You’ve never drunk that charming little local wine someplace in Europe that was so outstanding, only to bring a bottle home and finding that it was just, meh?

Sure I have. And I’ve learned to pay more attention to the wine in environments like that, and be a little more critical before getting too enthusiastic :wink:

Maybe we’re saying the same thing: environment can indeed distract the mind, and make something more (or less) enjoyable. But I’m convinced that if you focus on whatever it is you’re doing (e.g., wine tasting), environment fades into the background and becomes much less of an influence.

  1. Alan, thanks for that chemistry link!

  2. I think there is a big environmental effect on wine tasting. To start with the overly obvious, I bet we can all think of times when odors in an environment have skewed the taste and smell of wine. So, I would wager there are subtle effects we don’t cognitively recognize. The example of a wine being great in a cellar but ‘meh’ at home might have been greatly influenced by the accompanying scents in the cellar. Wine at the beach vs. while sitting in a hot tub vs. home while cooking a meal - huge environmental impacts!

That was one of the points made in Jamie’s book: Even if we are unaware of odours in the environment, they can influence the way we perceive the odours we are giving our attention to. Whether they are usually major or minor effects, I do not know, and I suspect no one else does. Also can’t remember how well the research was referenced.

That is before we consider the effects of music, lighting, mood etc

I came on Jamie’s article on this topic in the August/September 2014 issue of Somm Journal. Sadly, it’s not available on line. But he bases this on experiments he participated in at Conetech and with Clark Smith in which the same wine (ergo same original fruit) had its alcohol raised or lowered. Smith brought an Amador syrah that was originally 18% (!) that was reduced to 15.4%, 14.2% and 13.75%, shifting its flavor profile from “jammy and chocolaty” to darker fruits with tannins more apparent at 14.2% to something more peppery, with acid showing, at 13.75%. He quotes Smith saying: We do sweet spot tastings with 2,500 wines ayear and we never get a bell curve distribution of preferences… It’s like tuning into radio stations."

John,
I think that Syrah was the set that was made at FresnoState. The grapes were, in fact, CentralVlly and not Amador.
Tom

The article specifically says Amador County syrah. If Smith is doing 2,500 such tests a year, why do you think it had to be that wine?

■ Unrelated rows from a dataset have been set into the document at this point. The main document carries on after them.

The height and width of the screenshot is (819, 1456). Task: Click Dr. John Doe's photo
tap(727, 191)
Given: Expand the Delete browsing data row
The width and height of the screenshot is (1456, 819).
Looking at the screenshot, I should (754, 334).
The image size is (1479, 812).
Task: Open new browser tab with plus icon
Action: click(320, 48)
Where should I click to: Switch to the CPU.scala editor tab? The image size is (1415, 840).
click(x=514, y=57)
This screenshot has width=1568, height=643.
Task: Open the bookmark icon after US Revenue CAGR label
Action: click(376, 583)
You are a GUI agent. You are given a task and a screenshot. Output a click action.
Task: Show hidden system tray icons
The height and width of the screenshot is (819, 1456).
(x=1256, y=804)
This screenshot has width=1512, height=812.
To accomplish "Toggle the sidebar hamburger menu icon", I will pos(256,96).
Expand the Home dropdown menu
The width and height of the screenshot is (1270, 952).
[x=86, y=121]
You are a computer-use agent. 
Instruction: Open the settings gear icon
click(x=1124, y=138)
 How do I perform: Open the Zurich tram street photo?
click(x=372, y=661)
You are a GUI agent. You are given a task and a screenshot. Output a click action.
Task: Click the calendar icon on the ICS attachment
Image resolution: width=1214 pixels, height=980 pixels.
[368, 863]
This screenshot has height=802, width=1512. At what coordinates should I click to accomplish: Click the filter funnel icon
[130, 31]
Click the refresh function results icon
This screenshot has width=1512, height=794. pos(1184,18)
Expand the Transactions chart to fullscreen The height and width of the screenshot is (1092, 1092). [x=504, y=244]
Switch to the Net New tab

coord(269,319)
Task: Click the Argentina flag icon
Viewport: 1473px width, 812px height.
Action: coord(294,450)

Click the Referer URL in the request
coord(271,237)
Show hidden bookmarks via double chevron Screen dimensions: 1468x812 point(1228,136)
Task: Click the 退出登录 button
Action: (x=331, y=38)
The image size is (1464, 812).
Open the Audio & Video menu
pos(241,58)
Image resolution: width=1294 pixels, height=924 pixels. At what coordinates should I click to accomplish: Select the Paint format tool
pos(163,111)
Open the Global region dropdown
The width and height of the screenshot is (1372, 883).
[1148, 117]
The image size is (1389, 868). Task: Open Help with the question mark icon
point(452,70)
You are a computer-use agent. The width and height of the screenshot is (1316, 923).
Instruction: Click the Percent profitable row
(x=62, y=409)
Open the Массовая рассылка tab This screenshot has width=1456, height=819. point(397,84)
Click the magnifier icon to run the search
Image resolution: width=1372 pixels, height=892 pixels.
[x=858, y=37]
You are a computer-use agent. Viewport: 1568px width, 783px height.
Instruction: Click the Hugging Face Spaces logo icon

But perhaps you were there … from the beginning. :slight_smile:

Just picked this up. Thanks for all the positive comments. The book was peer reviewed by two expert academics in the field, as is normal for UCP titles. I tried to be as rigorous as possible. I hope I’ve not offended Steve S in the past in some way, but I can understand that my writing style is not for everyone. This is not a textbook - unfortunately some people want textbooks when the content is based on science.

Jamie

More of a science textbook in this field is this :

Neil will be publishing my review of this book and in it I compare this book to yours.

My book just landed. I will try and find some time to read it over Easter.